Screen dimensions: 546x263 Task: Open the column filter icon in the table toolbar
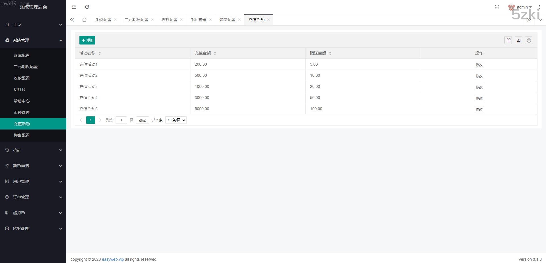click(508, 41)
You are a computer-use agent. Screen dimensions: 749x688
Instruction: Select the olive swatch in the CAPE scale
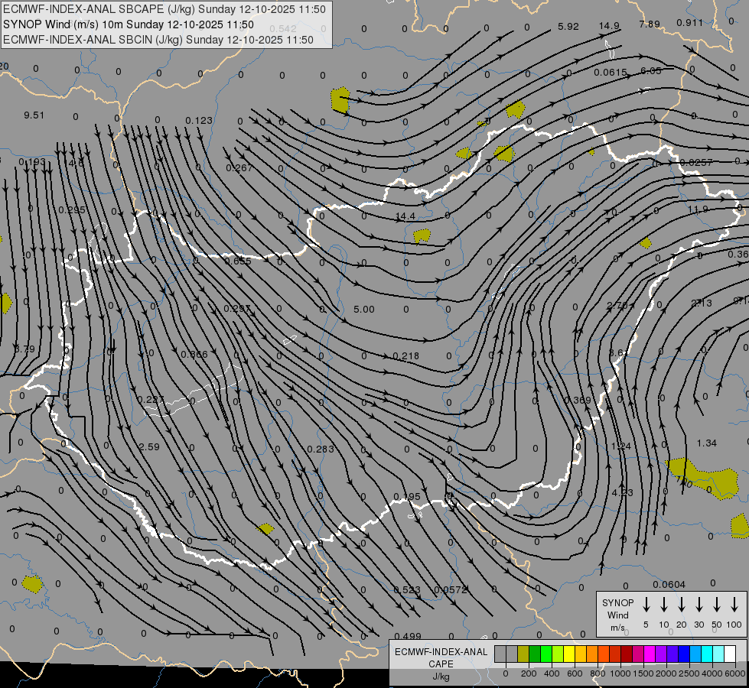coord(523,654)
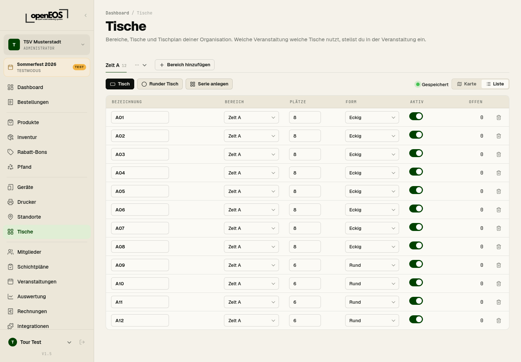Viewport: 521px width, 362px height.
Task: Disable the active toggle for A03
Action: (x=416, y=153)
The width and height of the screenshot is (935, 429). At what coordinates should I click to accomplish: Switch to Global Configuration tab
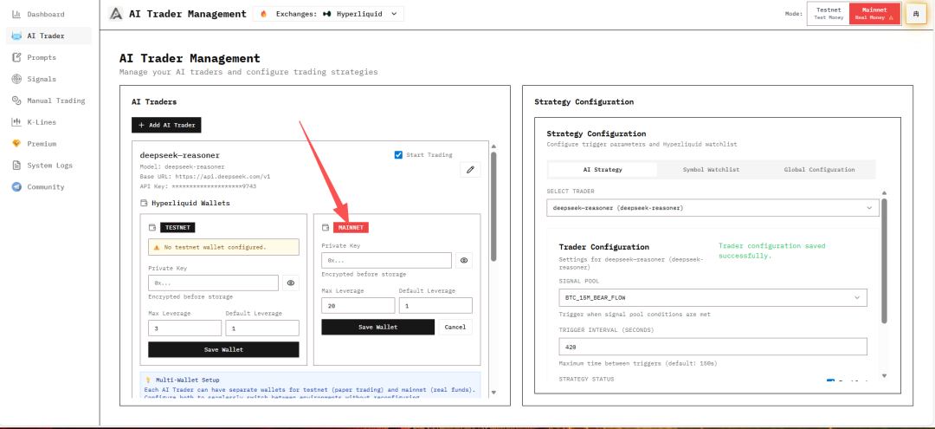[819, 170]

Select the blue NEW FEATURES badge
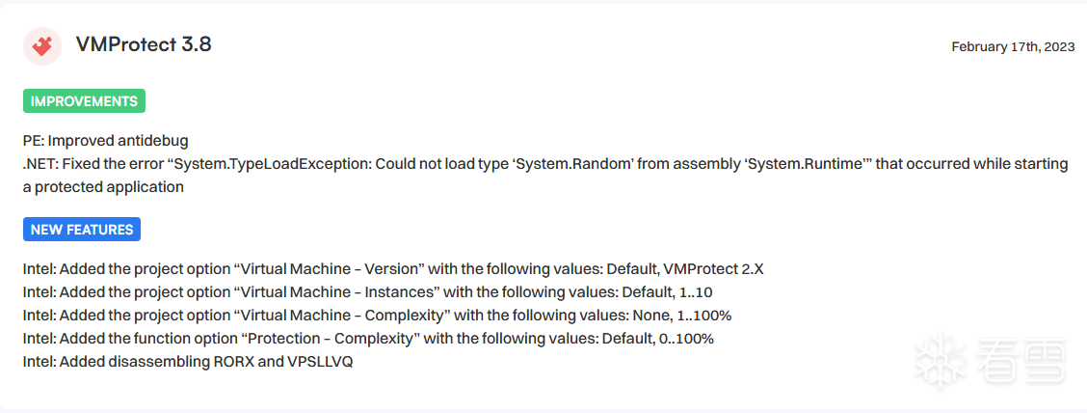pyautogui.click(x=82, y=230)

Directions: Could you reproduce exactly the lines from the one containing "Instruction: Select the" through the last line of the records, both included, leaving out the pictures?

Result of the task:
Instruction: Select the olive swatch in the CAPE scale
coord(523,654)
Viewport: 521px width, 362px height.
Task: Disable the active toggle for A03
Action: (x=416, y=153)
The width and height of the screenshot is (935, 429). At what coordinates should I click to accomplish: Switch to Global Configuration tab
[819, 170]

Select the blue NEW FEATURES badge
pyautogui.click(x=82, y=230)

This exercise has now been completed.